# DAFTAR MATERI:
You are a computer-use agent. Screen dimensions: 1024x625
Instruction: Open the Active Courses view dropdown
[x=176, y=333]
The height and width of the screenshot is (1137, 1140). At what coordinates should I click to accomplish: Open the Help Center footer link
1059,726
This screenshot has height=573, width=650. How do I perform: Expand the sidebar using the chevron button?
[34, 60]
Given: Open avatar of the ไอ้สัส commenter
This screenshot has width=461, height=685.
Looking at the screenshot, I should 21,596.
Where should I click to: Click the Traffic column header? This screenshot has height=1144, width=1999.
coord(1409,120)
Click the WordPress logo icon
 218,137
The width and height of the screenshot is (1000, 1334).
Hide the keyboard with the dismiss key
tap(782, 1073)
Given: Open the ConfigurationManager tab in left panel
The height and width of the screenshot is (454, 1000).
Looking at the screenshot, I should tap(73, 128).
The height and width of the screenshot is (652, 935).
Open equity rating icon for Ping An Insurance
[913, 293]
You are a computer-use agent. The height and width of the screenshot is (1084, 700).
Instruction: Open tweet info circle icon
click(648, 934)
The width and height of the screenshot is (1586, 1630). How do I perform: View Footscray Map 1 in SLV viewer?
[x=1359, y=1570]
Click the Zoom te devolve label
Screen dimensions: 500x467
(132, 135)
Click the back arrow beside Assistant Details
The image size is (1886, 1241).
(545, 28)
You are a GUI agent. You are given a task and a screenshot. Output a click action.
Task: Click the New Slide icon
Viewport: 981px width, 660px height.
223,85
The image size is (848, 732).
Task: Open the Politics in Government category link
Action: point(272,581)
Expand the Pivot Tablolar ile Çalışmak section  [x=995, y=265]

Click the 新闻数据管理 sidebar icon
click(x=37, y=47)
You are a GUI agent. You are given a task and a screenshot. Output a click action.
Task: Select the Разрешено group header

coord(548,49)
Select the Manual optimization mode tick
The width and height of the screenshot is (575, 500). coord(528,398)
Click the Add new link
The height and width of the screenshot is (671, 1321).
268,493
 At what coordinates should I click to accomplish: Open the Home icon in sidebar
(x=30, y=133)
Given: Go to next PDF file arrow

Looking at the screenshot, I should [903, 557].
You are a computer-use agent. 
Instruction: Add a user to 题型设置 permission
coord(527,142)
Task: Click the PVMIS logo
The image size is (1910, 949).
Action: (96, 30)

# TUGAS YANG DIBERIKAN:
Tulis ulang seluruh materi di atas baris demi baris, sama persis tanpa perubahan apa pun.

# HASIL PENGERJAAN:
You are a computer-use agent. Screen dimensions: 1024x625
Instruction: Open the Active Courses view dropdown
[x=176, y=333]
The height and width of the screenshot is (1137, 1140). At what coordinates should I click to accomplish: Open the Help Center footer link
1059,726
This screenshot has height=573, width=650. How do I perform: Expand the sidebar using the chevron button?
[34, 60]
Given: Open avatar of the ไอ้สัส commenter
This screenshot has width=461, height=685.
Looking at the screenshot, I should 21,596.
Where should I click to: Click the Traffic column header? This screenshot has height=1144, width=1999.
coord(1409,120)
Click the WordPress logo icon
 218,137
The width and height of the screenshot is (1000, 1334).
Hide the keyboard with the dismiss key
tap(782, 1073)
Given: Open the ConfigurationManager tab in left panel
The height and width of the screenshot is (454, 1000).
Looking at the screenshot, I should tap(73, 128).
The height and width of the screenshot is (652, 935).
Open equity rating icon for Ping An Insurance
[913, 293]
You are a computer-use agent. The height and width of the screenshot is (1084, 700).
Instruction: Open tweet info circle icon
click(648, 934)
The width and height of the screenshot is (1586, 1630). How do I perform: View Footscray Map 1 in SLV viewer?
[x=1359, y=1570]
Click the Zoom te devolve label
Screen dimensions: 500x467
(132, 135)
Click the back arrow beside Assistant Details
The image size is (1886, 1241).
(545, 28)
You are a GUI agent. You are given a task and a screenshot. Output a click action.
Task: Click the New Slide icon
Viewport: 981px width, 660px height.
223,85
The image size is (848, 732).
Task: Open the Politics in Government category link
Action: point(272,581)
Expand the Pivot Tablolar ile Çalışmak section  [x=995, y=265]

Click the 新闻数据管理 sidebar icon
click(x=37, y=47)
You are a GUI agent. You are given a task and a screenshot. Output a click action.
Task: Select the Разрешено group header

coord(548,49)
Select the Manual optimization mode tick
The width and height of the screenshot is (575, 500). coord(528,398)
Click the Add new link
The height and width of the screenshot is (671, 1321).
268,493
 At what coordinates should I click to accomplish: Open the Home icon in sidebar
(x=30, y=133)
Given: Go to next PDF file arrow

Looking at the screenshot, I should [903, 557].
You are a computer-use agent. 
Instruction: Add a user to 题型设置 permission
coord(527,142)
Task: Click the PVMIS logo
The image size is (1910, 949).
Action: (96, 30)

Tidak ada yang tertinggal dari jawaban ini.